The arrest in France in 2024 of Pavel Durov, the founder of Telegram, was framed from the outset as a debate about freedom of expression, privacy, and digital sovereignty. Durov was portrayed as the harassed libertarian.
But that discussion obscures what is essential. The political turn Durov had taken over the years, to the point of becoming a pawn in the Kremlin’s European strategy, because Telegram functions as a transmission belt for anything that attacks European democracies.
Durov’s arrest produced a strange alliance, to say the least. Those who came to his defense ranged from exiled Russian opposition figures, who still saw him as the libertarian icon of earlier years, to Kremlin propagandists, who saw his current usefulness to their interests. The latter claimed he was nothing more than a poor dupe who had believed that Western liberal democracies were better than the Russian regime.
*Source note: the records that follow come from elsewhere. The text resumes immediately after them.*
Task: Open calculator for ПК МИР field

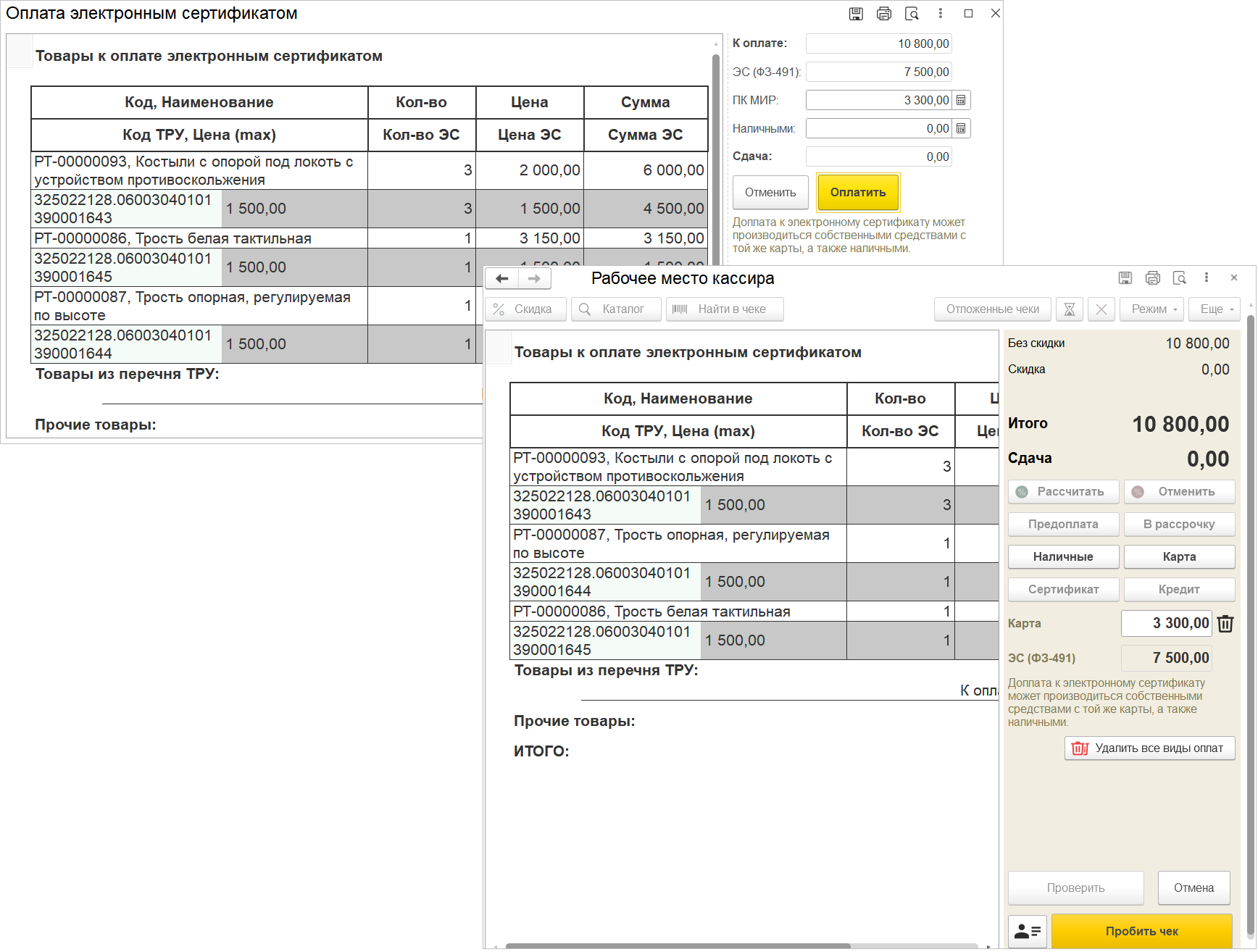Action: [x=961, y=100]
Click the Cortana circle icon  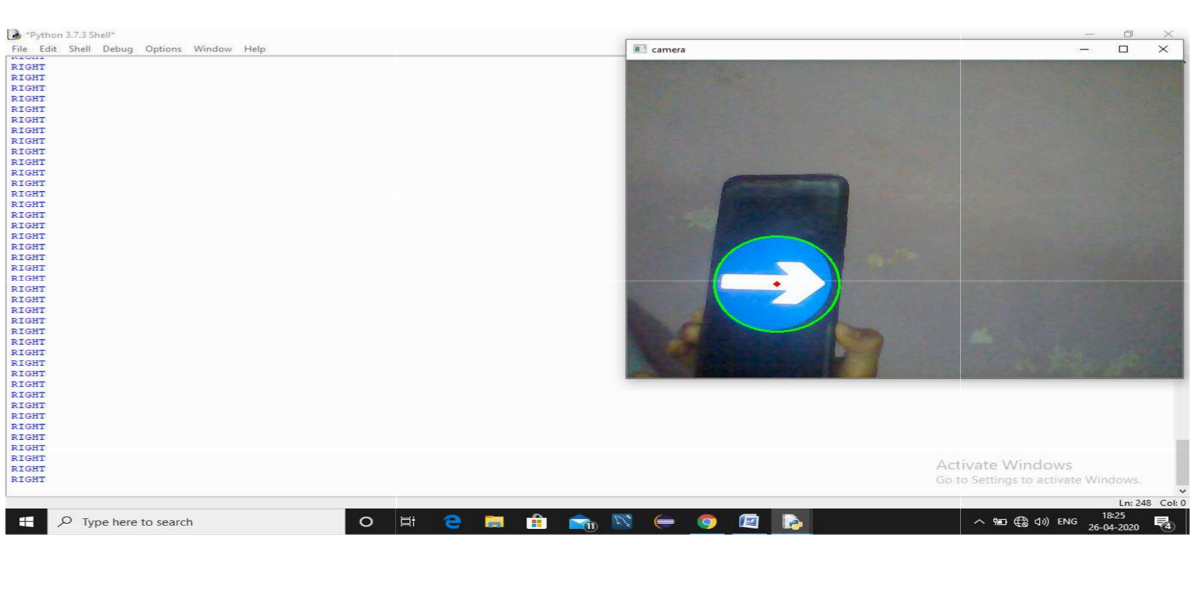pos(366,522)

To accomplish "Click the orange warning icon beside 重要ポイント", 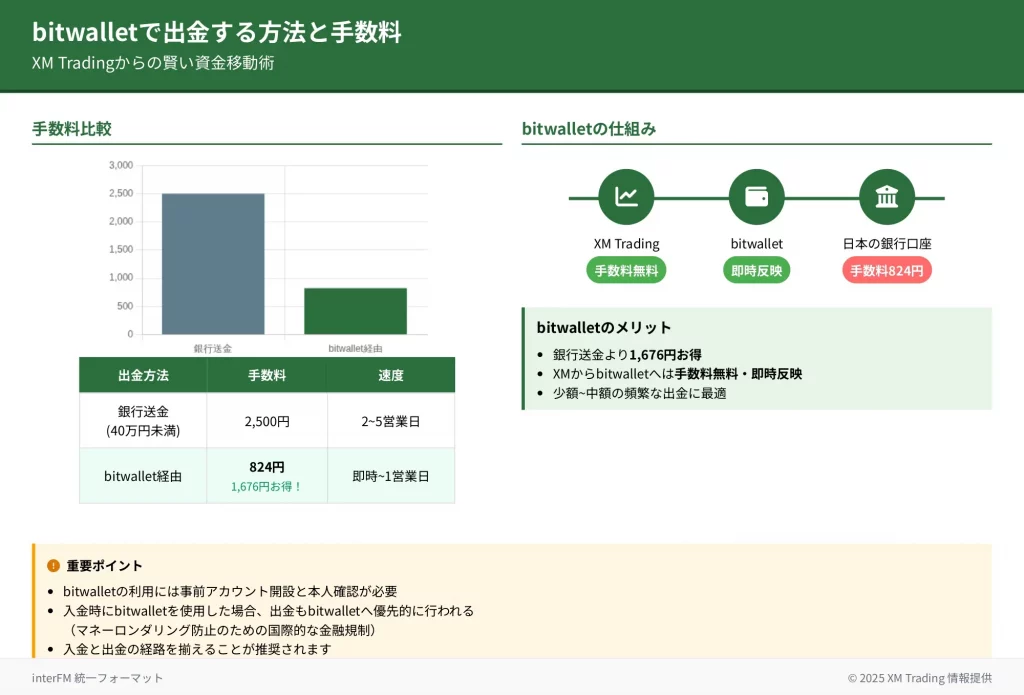I will tap(53, 566).
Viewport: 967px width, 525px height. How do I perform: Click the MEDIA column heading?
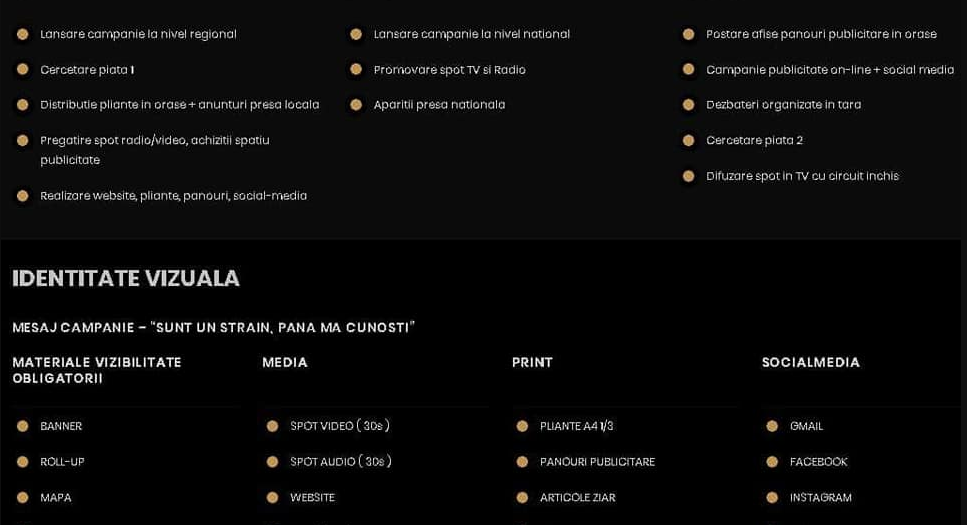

In both narratives—both false—the democratic state is the absolute enemy and Telegram the last trench of freedom.
But the facts show that this story is false.
Durov clashed with the authorities until 2020. In 2018, for example, the Kremlin ordered telecom operators to block Telegram for refusing to hand over the keys that would allow messages to be decrypted.
But in 2020 the ban was lifted without any apparent reason and the relationship normalized. From that point on, Telegram has been a good boy with the Kremlin. It not only accepted its requests but actively collaborated with its repression.
In 2021 it blocked the “smart voting” bot developed by Alexei Navalny’s circle, who was later assassinated.
Durov’s public discourse also changed. From 2020 onward he focused his criticism on Apple and Google, not on the Russian state. In an interview with the Trump-aligned Tucker Carlson, a Russian propagandist in the United States, he doubled down on that line.
After Russia’s invasion of Ukraine, while major U.S. platforms (Meta, Google) limited Russian state propaganda as much as possible, Telegram maintained a useless moderation system.
That vacuum has for four years favored the spread of Russian propaganda and, according to sources at the EEAS (European External Action Service), also military uses on the ground in favor of Russia and against Ukraine.
In addition, Russia helped Telegram by blocking other networks on its territory, such as X. In the European Union, since Telegram is assumed not to reach 45 million active users within the EU, it does not meet the threshold to trigger stricter obligations under the Digital Services Act (DSA), especially regarding moderation and transparency.
At this point, the narrative of “political persecution” in France is a textbook smokescreen. It shifts the focus so that instead of talking about the Russian disinformation flooding its network and supporting the most extreme of Europe’s far right, the discussion becomes a false dilemma between security and freedom.
Durov is not today (and has not been since at least 2020) a libertarian or an anti-system rebel as he tries to present himself. He is an actor functional to the Kremlin’s strategy, amplifying the pro-Russian (and now pro-Trump) European far right, which also uses his case to attack democratic governments that are trying to impose order on platforms that believe themselves above laws and parliaments.
Durov’s attack on the Spanish government, by sending a message to more than two million Spanish mobile phones, should prompt Spain to activate the same mechanisms already in place in France. We are late.
Durov is not going to defend your freedom of expression or your democracy. Durov works in favor of Putin and his European henchmen. Against Europe.